╔══

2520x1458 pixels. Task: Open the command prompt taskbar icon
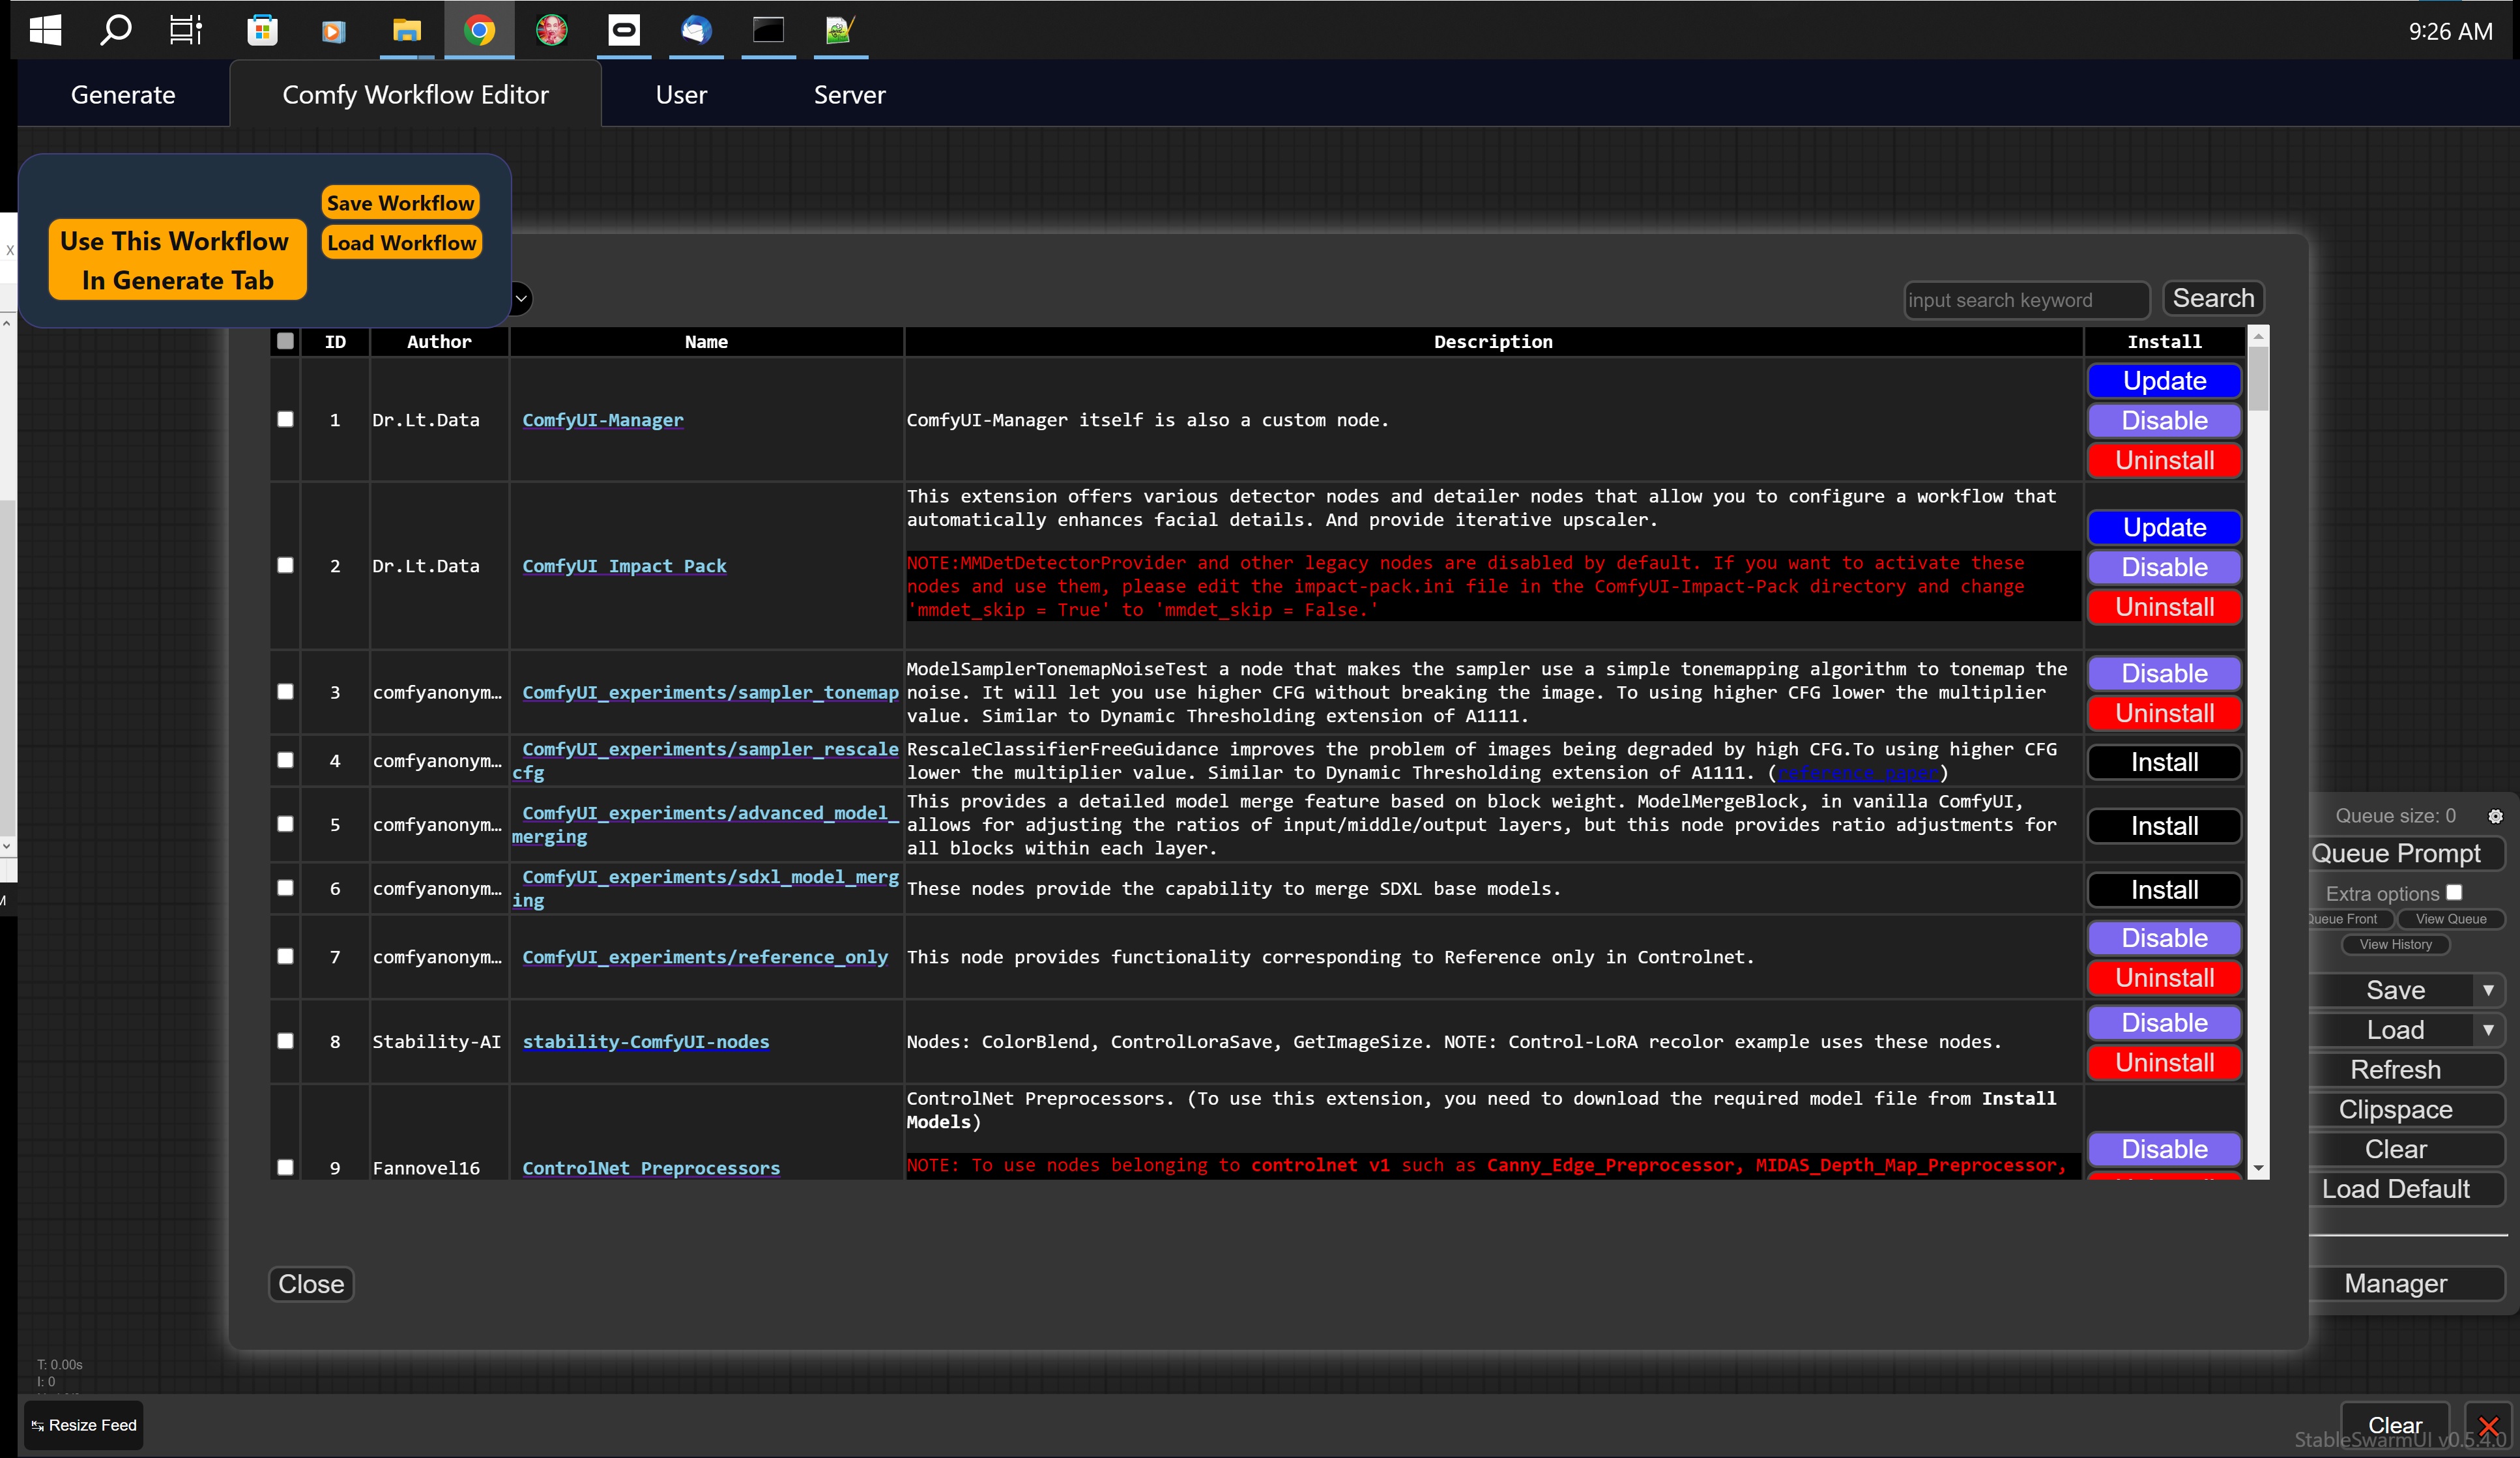tap(768, 30)
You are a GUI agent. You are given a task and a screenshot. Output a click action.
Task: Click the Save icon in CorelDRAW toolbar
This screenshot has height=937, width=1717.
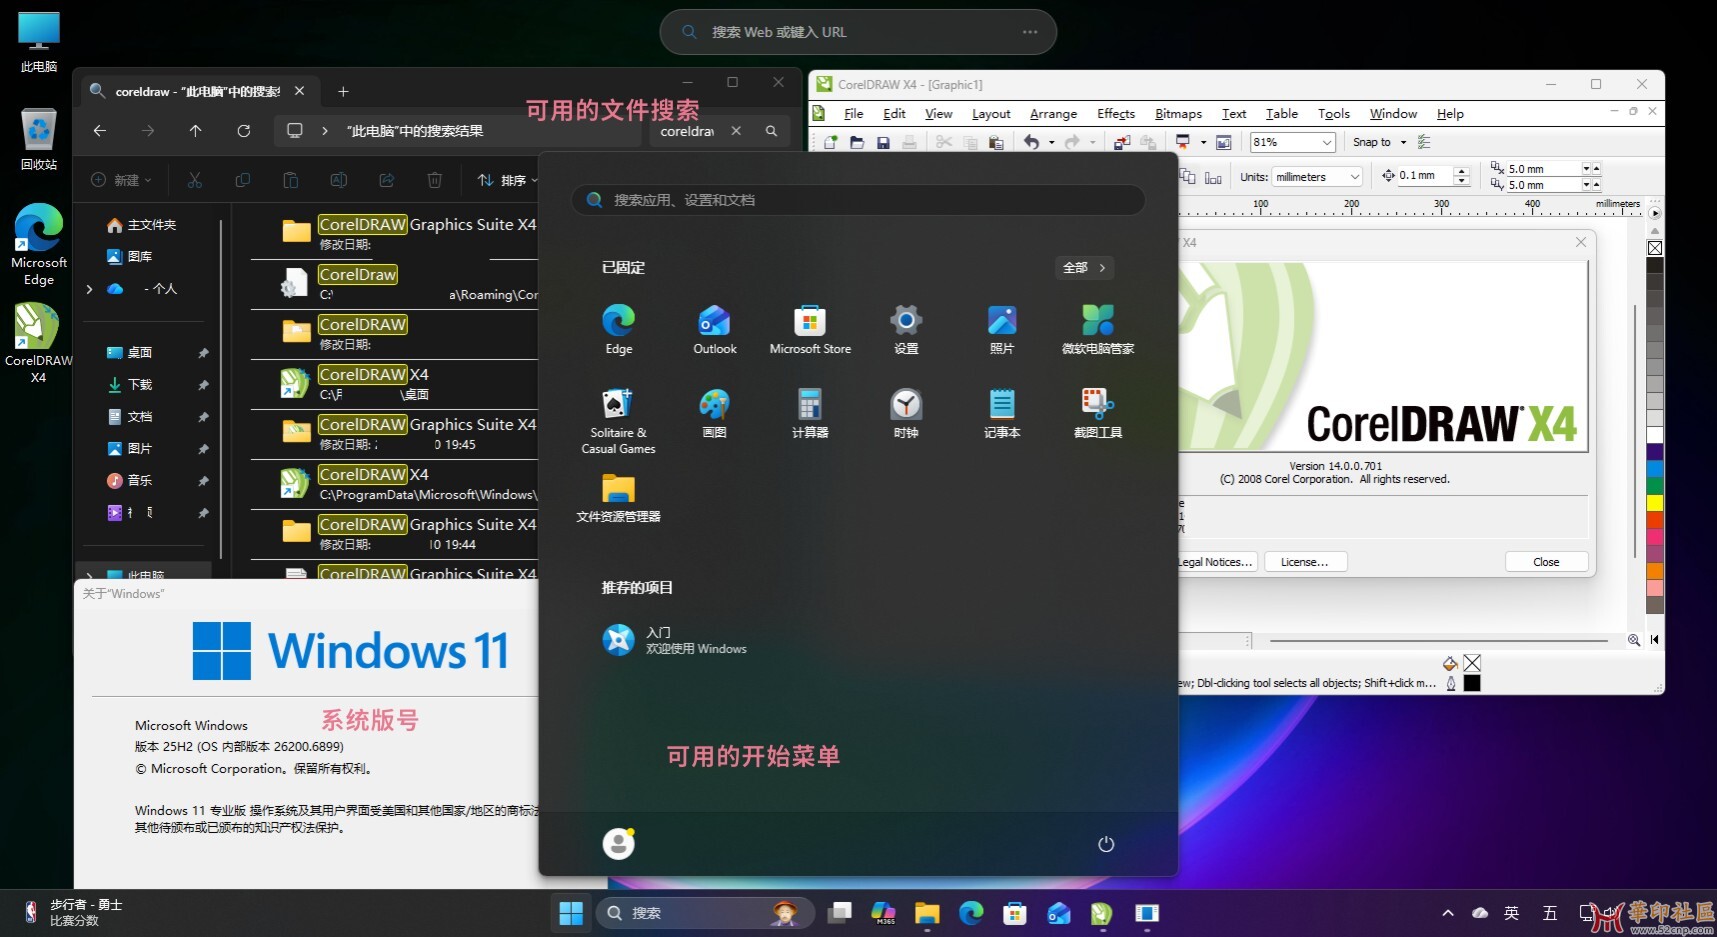[884, 142]
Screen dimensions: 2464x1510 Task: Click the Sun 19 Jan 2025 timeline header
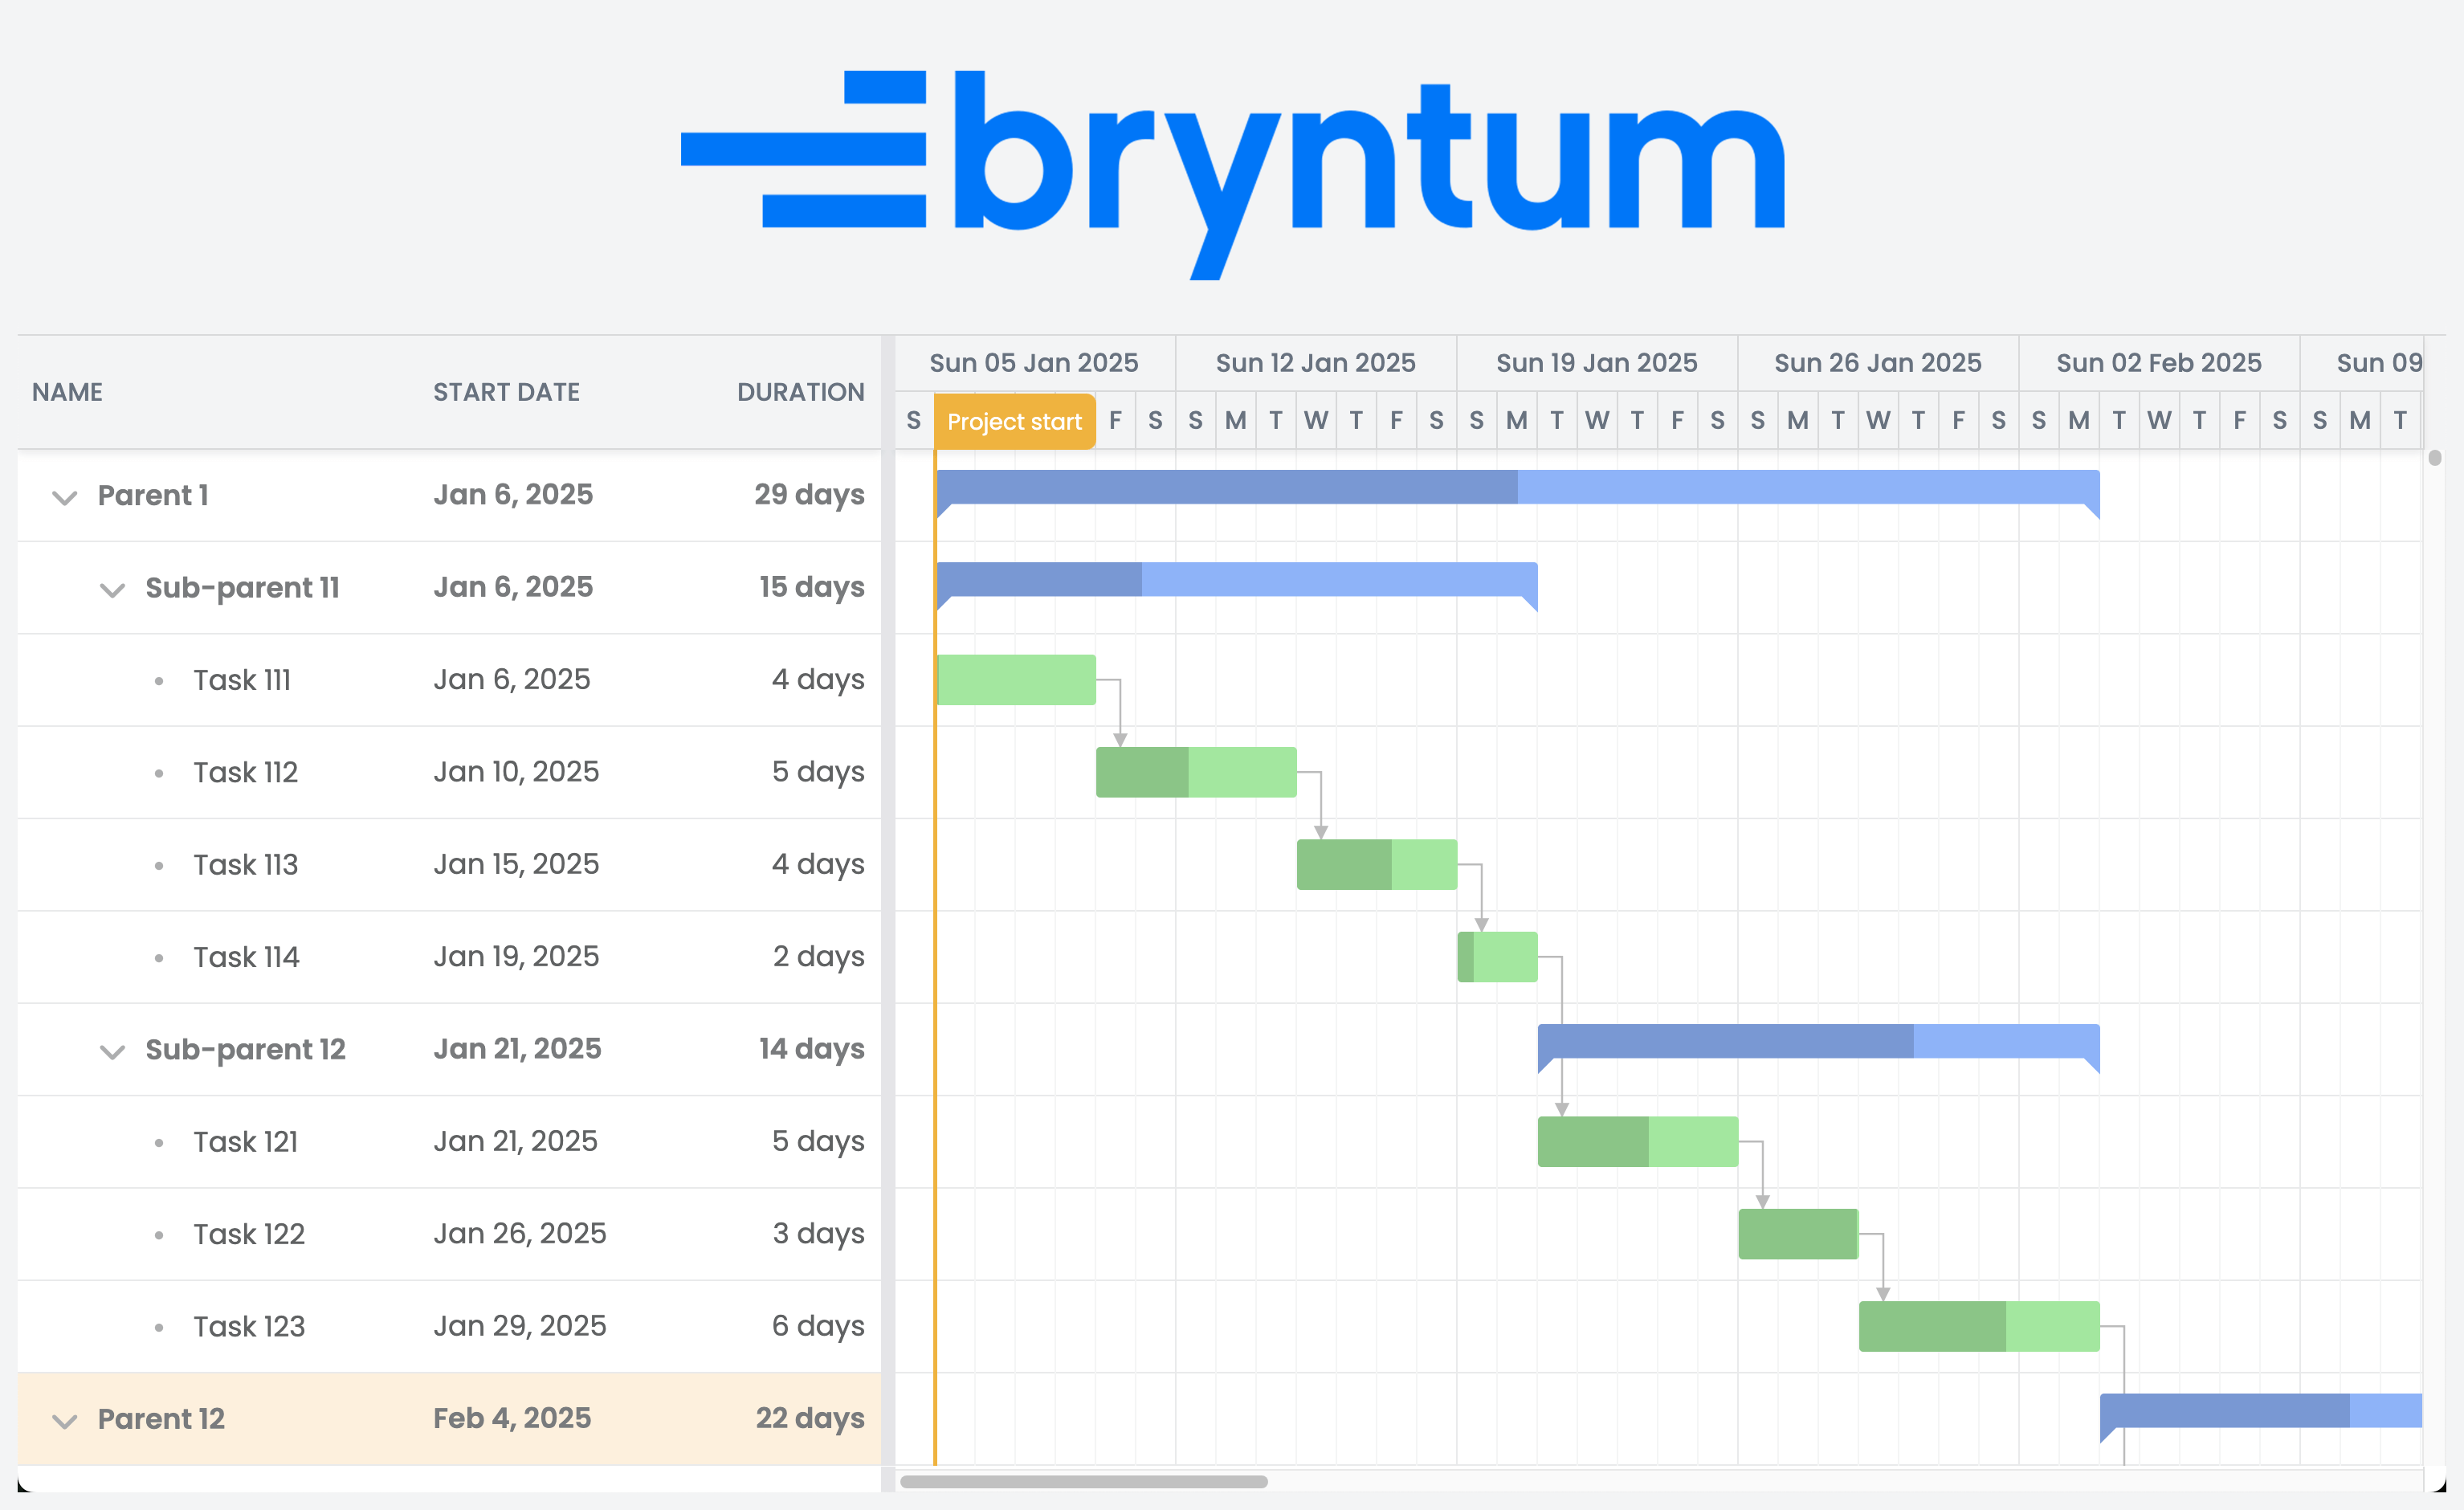pos(1596,362)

╚══

**TASK TO CARRY OUT**
Leave out the images and copy all remaining data word for word.

**RESULT FOR THIS EXERCISE**
2520x1458 pixels. Task: Open the command prompt taskbar icon
tap(768, 30)
You are a GUI agent. You are given a task and a screenshot. Output a click action.
Task: Click the Save icon in CorelDRAW toolbar
This screenshot has height=937, width=1717.
[884, 142]
Screen dimensions: 2464x1510 Task: Click the Sun 19 Jan 2025 timeline header
pos(1596,362)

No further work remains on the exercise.